Refaço-me. Todos os dias. De algum jeito torto e desmiolado. Negra, branca, bela e miúda. Conserto-me com um pouco de dor, um pouco de amor. Com um pouco de desespero e rebolado tosco. Um pouco de sangue ralo que escorre por entre as incertezas, nas veias. 

A fera sorrindo, a borboleta levantando voo. Tem tudo dentro de mim. Dentro deste lado avesso, me desperto... Tardia, choramingando que apaguem as velas acesas no corredor. 

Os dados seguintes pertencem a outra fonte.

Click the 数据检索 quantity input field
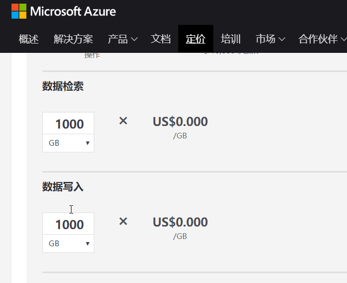Screen dimensions: 347x283 coord(68,124)
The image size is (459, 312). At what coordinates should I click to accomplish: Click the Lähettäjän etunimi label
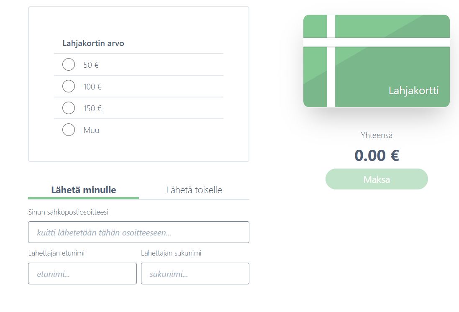coord(56,253)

Sorrio. Um sorriso sufocante de um gozo silenciado, aflito. Virgem. Em um nascer que feri a própria carne. Que corta cruelmente pedaços fatigados de mim. De minhas insônias, que arrebenta com minha estupidez. Com meu lado fraco e pouco palpável. Refugio em meus versos, em palavras poucas que bastam. Por um dia somente. E algo tão grande mendiga por rimas, palavrões. 

Estou assim, assassinada por mais uma noite. E agora posso voar. Cair deste ninho, deste mero invólucro, ordinariamente me atiro por aí, feito um zumbi errante, uma retirante sem causa. Assim o corpo se levanta, trêmulo, feiro criança aprendendo a andar. Levanto e calmamente vago por aí, talvez em busca da saída, talvez carente de esperança ou oração. Sem medir ou tracejar um caminho. Apenas esforço para se despedir daqui ou implorar água na próxima encruzilhada. 

E catando vagarosamente cacos para me recompor. Assim Funciono. Mesmo com rastros de lágrimas, e a mente ainda medrosa e alma enferrujada, este corpo humano e seu funcionar já basta. Poderei morrer... Ou nascer. Ou continuar feio andarilha, cavando minha reais delícias. Funciono, revirando-me ao extremo dia após dia, incansavelmente tola de mim mesma. Feito um tic-tac do relógio surrado de bolso. Funciono, funciono, funciono...Feito agulha gasta da vitrola da vovó.